Patients and health care workers in Bradford are enjoying the benefits of a high speed network, which has transformed working conditions and potentially saved lives.
Bradford hospitals are breaking away from NHS technology
Fast and reliable networks are becoming a crucial issue in the National Health Service as doctors increasingly rely on technology for communicating about patients.
In Bradford all 130 healthcare sites are linked to a 2MB broadband connection, which gives doctors and nurses access to e-mail, electronic patient records, diagnostic images and online prescriptions 24 hours a day.
The virtual private network has been set up by Tony Megaw, head of Primary Care Informatics and his team in Bradford.

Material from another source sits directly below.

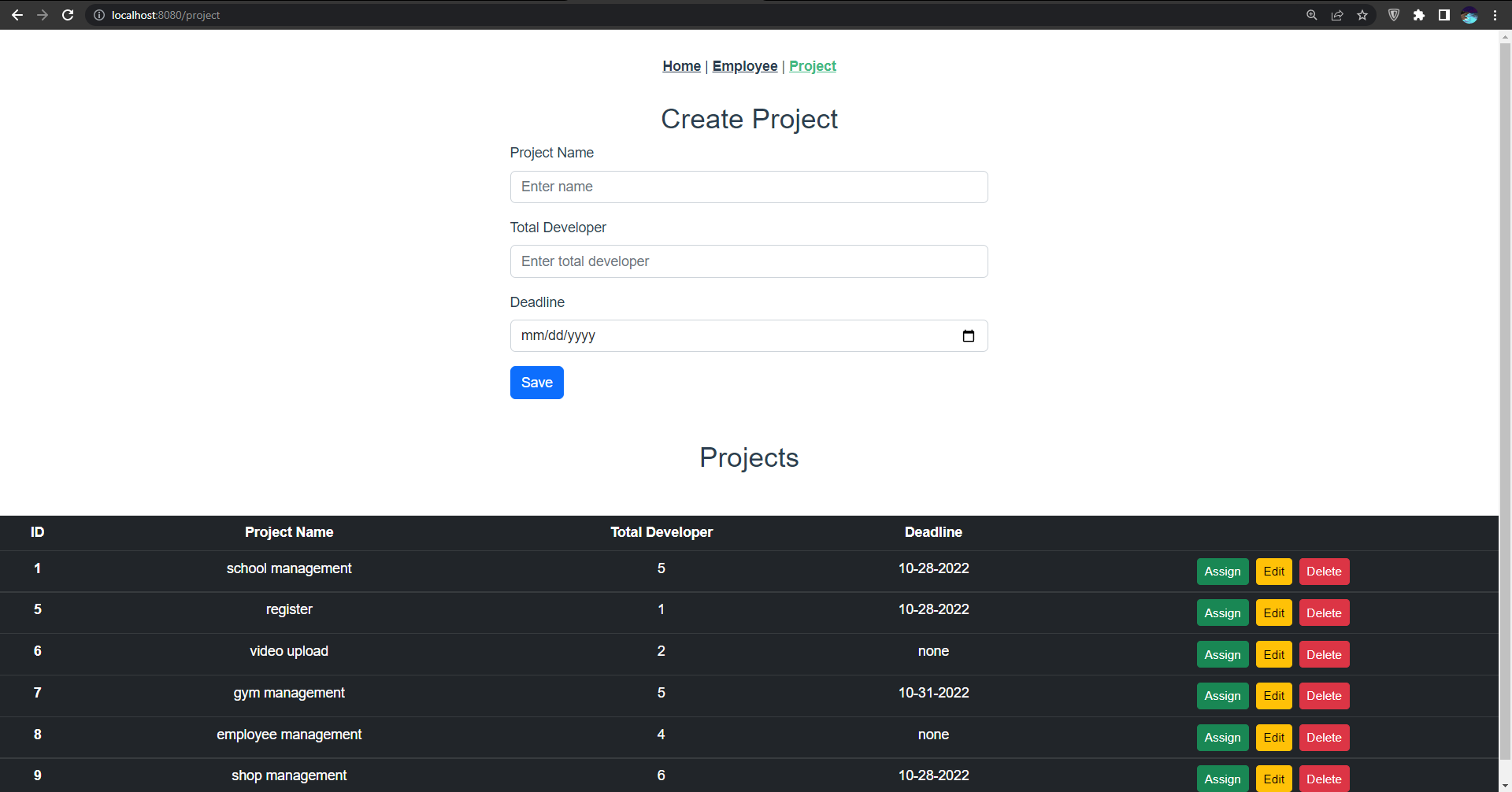1512x792 pixels.
Task: Bookmark this page with star icon
Action: (1362, 15)
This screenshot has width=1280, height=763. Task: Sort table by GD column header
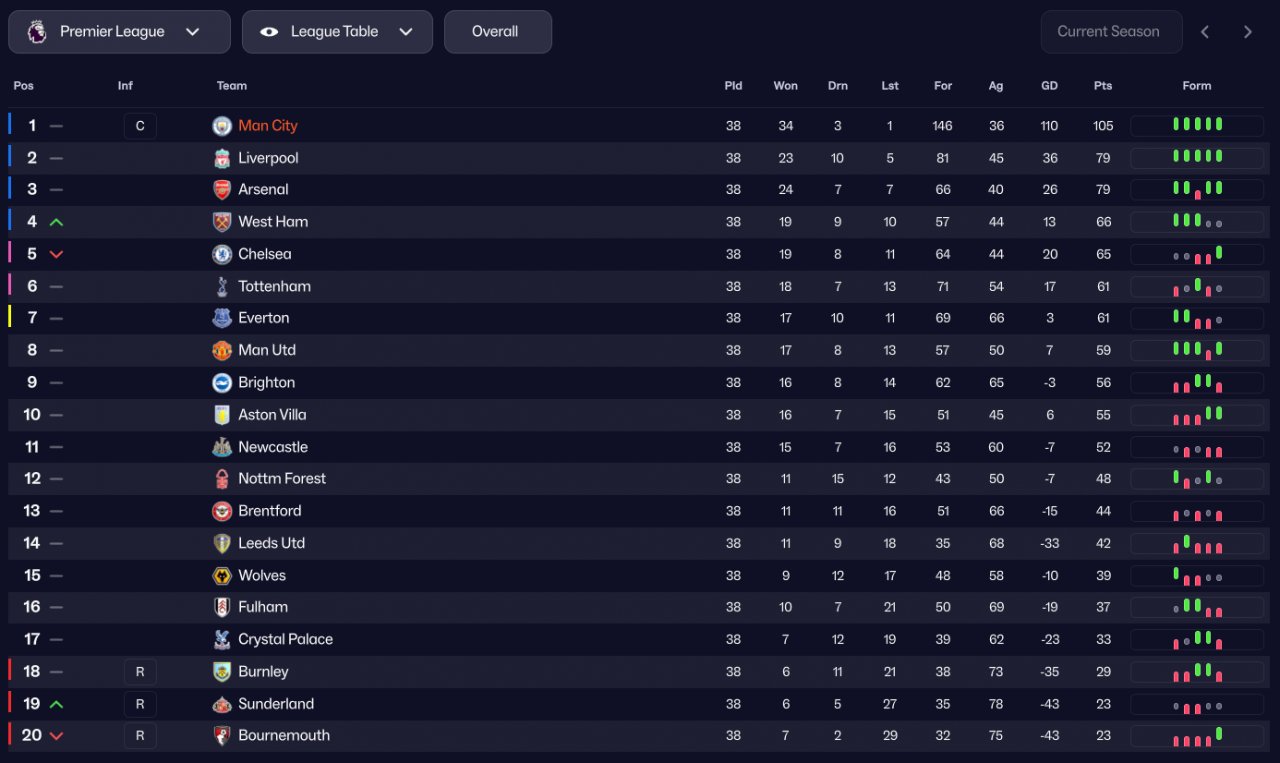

The new system means healthcare across all of Bradford's hospitals, primary health care trusts and GP surgeries is co-ordinated and on the same computer network.
This is in stark contrast to much of the NHS.
"The history of computing in the NHS is that there are hundreds of disparate systems and so patient information ends up trapped in the environment of the GP surgery," explained Mr Megaw.
Mr Megaw wanted to opt out of the NHS centrally controlled information technology system, which relied on ISDN technology from BT.
"We realised it was not good enough for what we wanted. It took a lot of negotiation to bow out of the NHS procurement process," he said.
Supporting broadband strategy
Instead Bradford set up a new alliance with cable firm Telewest which has benefited not just the health services in the area but all the local population.
In order to set up the system that Bradford, required Telewest had to make a £1m investment in infrastructure.
"As a result of the contract we are supporting the government's strategy for the extension of broadband. It has benefited the community as a whole, allowing them to tap into the technology," said Mr Megaw.
And the fact that doctors can access patient's records outside of the surgery could have saved lives.
Recently a patient was admitted to a Bradford hospital in a coma. Access to her medical records showed that she was allergic to penicillin which would otherwise have been given to her.
In another instance, a woman who spoke no English was admitted to hospital with a suspected drug overdose.
By gathering her medical history on the network, health care workers were able to make a good guess at which drug she had taken.
For doctors and nurses, the system has made a huge difference.
"Before I was getting at least one e-mail a week from users complaining about the network performance. If that was happening in Bradford, it must also have been happening everywhere else in the NHS," said Mr Megaw.
This is because the NHS relies on people dialling in to a central network and so the more people that are using it the more clogged the system becomes.
"Where the NHS is going fundamentally wrong is that everyone has physical link into the core network and local solutions are what is needed," said Mr Megaw.
In Bradford the system is configured so that certain traffic is given priority and the network is able to cope with hundreds of users eating up bandwidth at the same time.
"It has made a phenomenal difference," Mr Megaw told an audience gathered at the Internet World conference in London.
The Department of Health has been allocated around £1bn to install a broadband network across all the NHS over the next 10 years.